Wyszliśmy z mojego domu i skierowaliśmy się w stronę szkoły, na szczęście mieszkałam bardzo blisko szkoły.

Nadszedł czas na lekcje z Panem Wood.Był to starszy mężczyzna którego kręciły młode dziewczyny, miałam do niego obrzydzenie i to straszne.

- Grande! Odpowiedz na moje pytanie.

-Jakie pytanie proszę Pana?

- Niegrzeczna z ciebie dziewczynka Grande.

Czułam jak jedzenie cofnęło mi się do gardła jak to usłyszałam.

*nareszcie usłyszałam dźwięk piękny dla moich uszu*

Tak dzwonek. Wyszłam z sali po czym zauważyłam Liz i chłopaków, standardowo przywitałam się z Liz buziakiem a z Mac'iem żółwikiem, też był jak brat ale zawsze traktowałam go jak Liz, można się wygadać i te sprawy.

- A ja też dostanę buziaka?

-Spadaj Justin. - zaśmiałam się po czym wszyscy udaliśmy się do bufetu szkolnego.

***

Nareszcie koniec lekcji. Wyciągnęłam paczkę papierosów po czym wyjęłam jednego szluga i wsadziła między wargi i odpaliłam go moją różową zapalniczką.
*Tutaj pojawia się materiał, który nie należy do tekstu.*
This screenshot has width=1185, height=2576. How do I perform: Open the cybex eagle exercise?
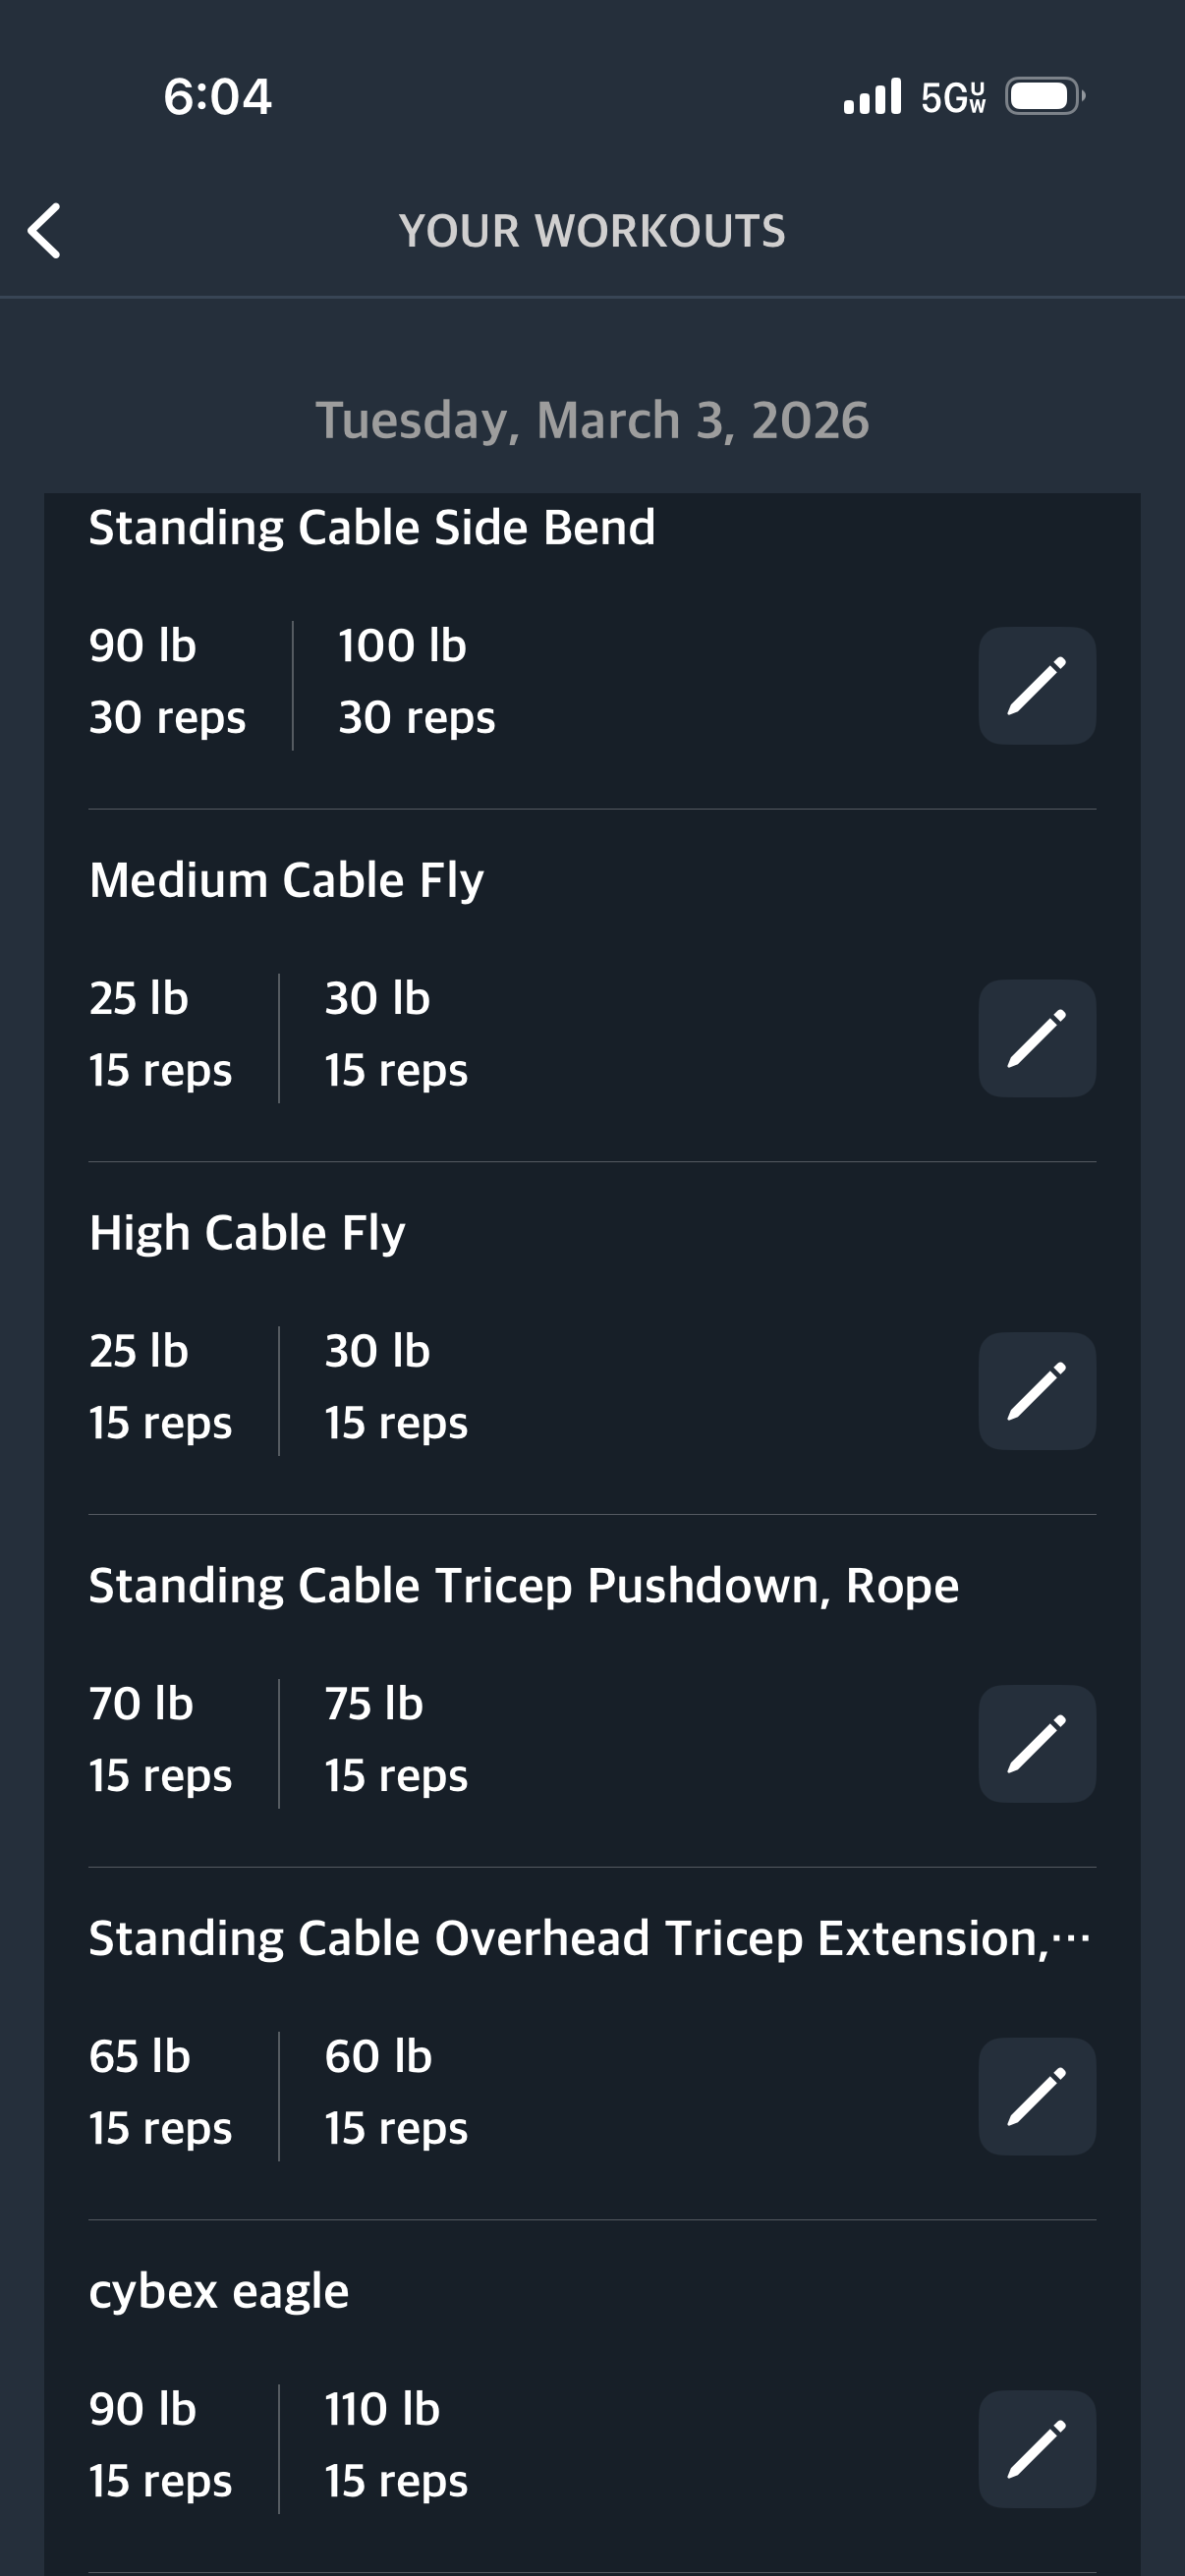219,2291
- O nie moja kruszynko nie będziesz paliła.- Powiedział po czym wyciągnął mi go z ust i wyrzucił do śmietnika.

- Justin przestań to nic złego.

- Jak chcesz mogę zainwestować ci w e-papierosa ale tego nie będziesz paliła.

- Dobra, czekam- Puściłam mu oczko i skręciłam w stronę domu.

Jutro sobota, idziemy na imprezę a ja nie mam sukienki. Napisałam na Facebook'u na grupę naszej czwórki i zapytałam czy Liz ma sukienkę na jutro.

Ja: Liz! Masz sukienkę na jutro?

Elizabeth: O kurwa zapomniałam o tym całkiem.

Justin: Lalki, nie panikujcie chętnie pojadę z wami na zakupy, też muszę wyglądać kurewsko zajebiście.

Mac: Ja mam dzisiaj korepetycje, więc nie dam rady pojechać ;(

Mac: Ariana chciałbym zobaczyć cię w tej sukience.